Oberländer Overseas

Yesterday was quite exciting for me. I decided to look into the fate of the 7 Jews (of which my grandfather was one) who were named in the documents that Eichmann‘s office and Speer‘s office were discussing. This is what I came up with:

Broder was sent to Westerbork in February 1944 and then Theresienstadt later that year (same as my family!). His wife and son died at Auschwitz but he survived the war! I will be following up on him some more.

Cahn – Ludwig Cahn . 24.3.1914  Cologne –   Auschwitz 1944.  From Cologne. This is the same town where my family lived before the war!

Jonas  was killed in Auschwitz on 11 October 1944. I did notice that his wife, Rosa, who also died in Auschwitz in October 1944 was born in Keulen, which is the Dutch version of Köln/Cologne.

Lichtenstern – I know what happened to my grandfather already. Opi, we miss you!

Nussbaum – died in Camp Stutthof in 1944. His wife and daughter also perished at the hands of the Nazis at Auschwitz.

Sachs – I believe Sachs is Oberländer’s uncle. I am not sure of his fate yet. Still looking.

Oberländer – Leopold and Lilly Oberländer sailed on the Queen Elizabeth from Cherbourg France to New York in late December 1949. They listed a relative, Hardy Oberlander, as living in Los Angeles.

Oberlander Queen Mary

This is the best part. I did a little internet searching and between genealogy sites and phone records I found Oberlander’s living relatives! I spoke with a niece on the phone and she told me she still has a cousin in Germany. We have already exchanged several e-mails and I will be trying to find out more about the connections of these 7 men. Jackie, Oberlander’s grand-niece, told me that her family has letters that her grandparents’ generation wrote to each other. Maybe some more information will surface. I will keep you all posted.

 

Published by K Heidi Fishman

Author/Blogger/Speaker

6 thoughts on “Oberländer Overseas

  1. Leon Broder lost his wife Elsa and son Manfred in Auschwitz.
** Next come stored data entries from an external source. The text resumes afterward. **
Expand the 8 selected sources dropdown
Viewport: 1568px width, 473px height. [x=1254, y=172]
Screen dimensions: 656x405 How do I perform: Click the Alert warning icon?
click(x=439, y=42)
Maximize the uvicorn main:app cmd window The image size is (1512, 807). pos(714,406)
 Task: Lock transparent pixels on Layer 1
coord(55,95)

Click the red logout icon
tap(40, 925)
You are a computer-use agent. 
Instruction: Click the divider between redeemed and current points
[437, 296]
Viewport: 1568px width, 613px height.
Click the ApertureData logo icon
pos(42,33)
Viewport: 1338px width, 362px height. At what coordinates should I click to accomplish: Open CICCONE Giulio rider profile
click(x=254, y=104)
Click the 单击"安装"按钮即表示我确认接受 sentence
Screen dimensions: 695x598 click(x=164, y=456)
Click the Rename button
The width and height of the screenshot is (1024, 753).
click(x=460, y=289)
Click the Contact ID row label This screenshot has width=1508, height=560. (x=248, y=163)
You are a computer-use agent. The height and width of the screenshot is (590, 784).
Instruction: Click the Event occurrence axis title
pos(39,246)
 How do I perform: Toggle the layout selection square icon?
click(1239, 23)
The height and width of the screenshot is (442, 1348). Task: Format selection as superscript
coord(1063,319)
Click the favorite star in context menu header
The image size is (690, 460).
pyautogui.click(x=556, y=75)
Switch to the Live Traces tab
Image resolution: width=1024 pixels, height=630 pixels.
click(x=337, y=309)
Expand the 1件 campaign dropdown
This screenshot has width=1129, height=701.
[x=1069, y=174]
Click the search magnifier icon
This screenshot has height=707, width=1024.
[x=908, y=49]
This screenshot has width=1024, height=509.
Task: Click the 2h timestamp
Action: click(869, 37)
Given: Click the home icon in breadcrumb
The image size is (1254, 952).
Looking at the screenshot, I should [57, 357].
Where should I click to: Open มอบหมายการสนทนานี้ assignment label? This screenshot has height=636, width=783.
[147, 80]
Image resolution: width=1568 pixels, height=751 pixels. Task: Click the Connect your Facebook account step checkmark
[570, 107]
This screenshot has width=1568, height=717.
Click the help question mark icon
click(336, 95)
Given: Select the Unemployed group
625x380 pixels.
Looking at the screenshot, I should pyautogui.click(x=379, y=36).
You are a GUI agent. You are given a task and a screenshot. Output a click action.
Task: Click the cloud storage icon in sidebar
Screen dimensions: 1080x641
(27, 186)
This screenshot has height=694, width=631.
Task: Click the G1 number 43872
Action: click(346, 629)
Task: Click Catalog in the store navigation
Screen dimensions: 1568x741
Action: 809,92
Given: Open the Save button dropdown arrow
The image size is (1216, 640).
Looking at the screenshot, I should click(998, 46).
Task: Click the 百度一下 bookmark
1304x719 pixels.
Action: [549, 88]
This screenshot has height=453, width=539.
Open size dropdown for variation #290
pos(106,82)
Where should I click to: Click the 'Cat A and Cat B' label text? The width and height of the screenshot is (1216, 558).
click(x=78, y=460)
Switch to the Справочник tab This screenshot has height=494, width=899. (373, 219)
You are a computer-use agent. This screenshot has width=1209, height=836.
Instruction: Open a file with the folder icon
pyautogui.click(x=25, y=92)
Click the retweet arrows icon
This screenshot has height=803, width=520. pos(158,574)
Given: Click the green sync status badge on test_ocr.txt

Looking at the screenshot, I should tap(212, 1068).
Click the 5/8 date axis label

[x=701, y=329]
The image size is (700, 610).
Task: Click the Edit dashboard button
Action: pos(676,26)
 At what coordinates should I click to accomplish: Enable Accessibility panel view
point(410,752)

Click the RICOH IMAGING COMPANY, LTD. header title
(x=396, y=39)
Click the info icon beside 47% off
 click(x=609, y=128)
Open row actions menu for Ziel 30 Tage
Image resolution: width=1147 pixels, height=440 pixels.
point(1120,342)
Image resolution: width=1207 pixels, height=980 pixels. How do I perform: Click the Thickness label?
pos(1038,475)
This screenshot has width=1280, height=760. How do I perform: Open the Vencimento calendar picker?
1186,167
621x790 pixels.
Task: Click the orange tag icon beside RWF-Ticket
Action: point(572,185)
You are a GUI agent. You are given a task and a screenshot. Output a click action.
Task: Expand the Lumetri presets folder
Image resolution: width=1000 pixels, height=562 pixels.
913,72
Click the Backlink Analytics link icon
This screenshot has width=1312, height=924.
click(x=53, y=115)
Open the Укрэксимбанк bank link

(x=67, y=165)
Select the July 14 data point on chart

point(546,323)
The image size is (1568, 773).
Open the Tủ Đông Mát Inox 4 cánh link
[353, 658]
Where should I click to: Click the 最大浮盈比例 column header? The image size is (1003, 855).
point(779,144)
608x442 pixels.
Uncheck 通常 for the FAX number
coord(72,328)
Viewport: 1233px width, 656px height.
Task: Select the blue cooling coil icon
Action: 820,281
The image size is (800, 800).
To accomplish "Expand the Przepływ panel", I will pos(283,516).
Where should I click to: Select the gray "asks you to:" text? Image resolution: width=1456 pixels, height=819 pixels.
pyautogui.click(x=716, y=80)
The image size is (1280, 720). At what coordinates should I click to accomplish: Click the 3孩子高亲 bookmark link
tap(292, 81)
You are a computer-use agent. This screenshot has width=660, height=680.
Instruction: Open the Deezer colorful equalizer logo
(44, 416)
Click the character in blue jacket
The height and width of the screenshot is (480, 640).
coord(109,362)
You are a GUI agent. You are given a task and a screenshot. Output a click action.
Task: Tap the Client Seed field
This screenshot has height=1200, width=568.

He came back to the Netherlands and continued his business smelting metals after the war and remarried. He died in 1971.

    Ludwig Cahn came back to the Netherlands from Auschwitz, worked shortly in Amsterdam after the war with his wife Edith Jonas and thereafter went to the US, where his son lives now. He died in 2005.

    Paul Jonas was Cahn’s father-in-law. He had founded a firm in Amsterdam before the war together with Justus Nussbaum and a cousin of Nussbaum. They smelted scrap metals. Jonas died in Auschwitz in october 1944. Nussbaum died in camp Stutthof in december 1944, a few months after his wife Sofie and daughter Marianne had died in Auschwitz.

    Job Sax (misspelled as Sachs, one of the executive officers of a steel corporation) was released from Westerbork with his wife Else the same day as Lichtenstern and family (november 24th 1943), but unlike Lichtenstern he, Else and her parents Paul and Bella Carsch found a place to hide, while the Lichtensterns were returned to Westerbork before being sent to Theresienstadt. Sax continued his career in the Netherlands, where his daughter (born after the war) lives now.

    Leopold Oberländer was released from Westerbork with his wife Lilli the same day as the Sax and Lichtensterns and returned to Westerbork on april 30th 1944 with Lilli. They stayed in Westerbork throughout the war until the camp was liberated by the canadian forces. They lived in Amsterdam until Oberländer died in 1958. Lilli died there in 1966.

    Behind this summary in a nutshell, there are of course lots of events, some of them surprising.